**Task**
The article about US troops in Syria below refers to several government officials. List each job title it gives them.

Following the propagandist double-speak gushing forth from the Obama administration over when a "boot on the ground" in Syria is a "boot on the ground," the following photographs via Agence France-Presse confirm US special operation forces in a rural village 40 miles from Raqqa. As The Guardian reports, the Pentagon press secretary, resisted commenting on the photographs and would only describe the US special operations forces’ mission in generic terms, despite the fact that these troops are at the frontline of fighting when President Obama assured America that forces are consistently behind the forward lines.

In April, State Department spokesman John Kirby attempted to change the narrative in a stumbling proposterous way denying President Obama had ever said "no boots on the ground" in Syria...

And here’s the relevant transcript:

“Kirby: there was never this – there was never this, “No boots on the ground.” I don’t know where this keeps coming from.

 

Question: But yes there – well, yes, yes, there was.

 

Kirby: There was no – there was – no there wasn’t. There was –

 

Question: More than –

 

Question: What?

**Supplied entries**
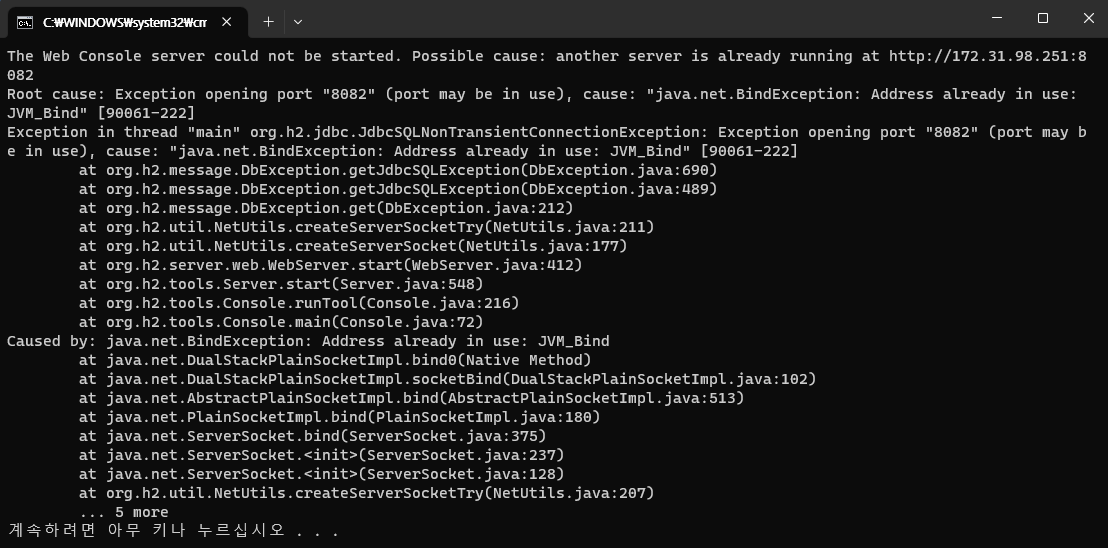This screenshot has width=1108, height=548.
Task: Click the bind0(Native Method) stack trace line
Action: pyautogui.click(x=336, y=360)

...

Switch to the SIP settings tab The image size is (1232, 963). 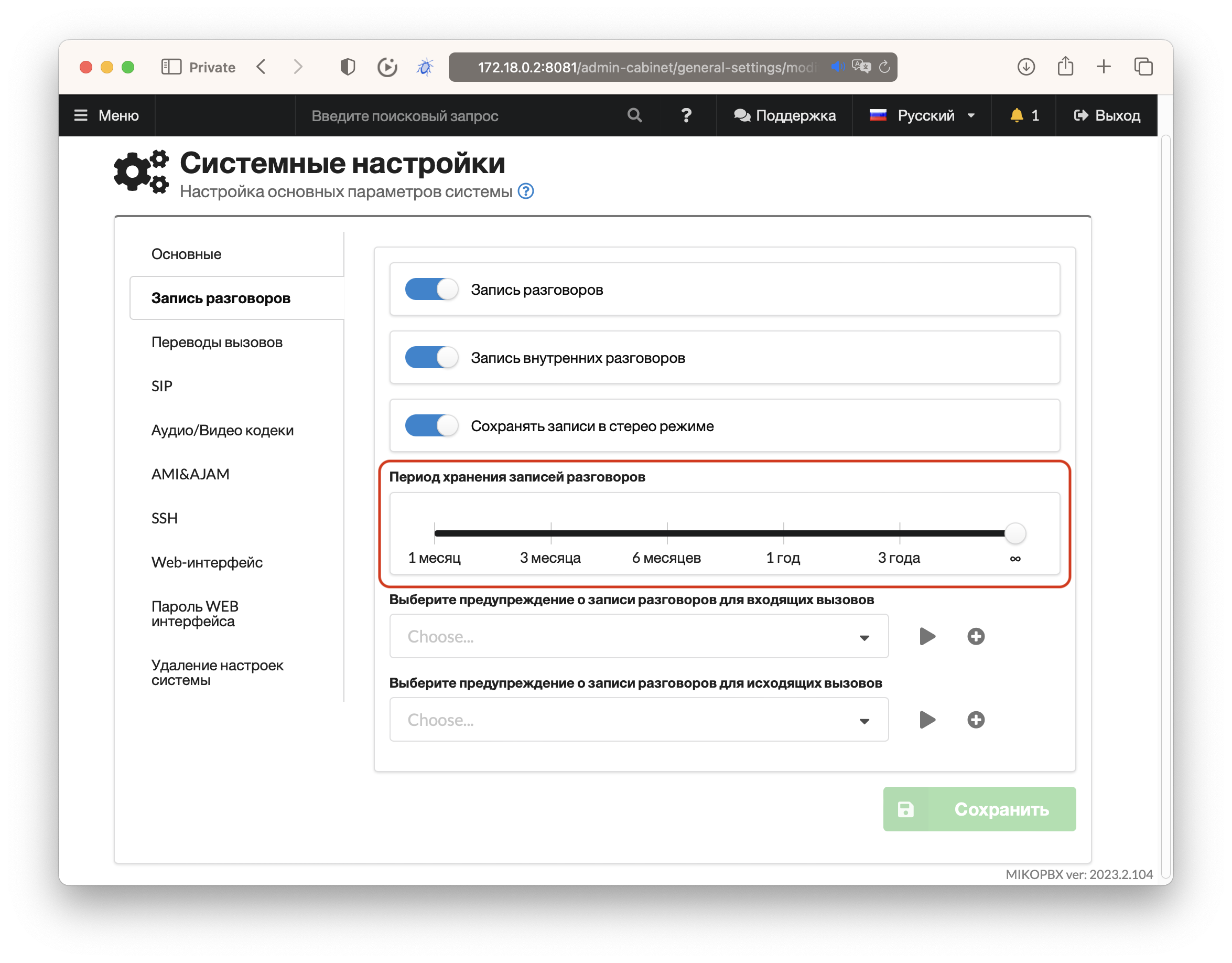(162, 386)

**Result**
- Pentagon press secretary
- State Department spokesman (John Kirby)
- President (Obama)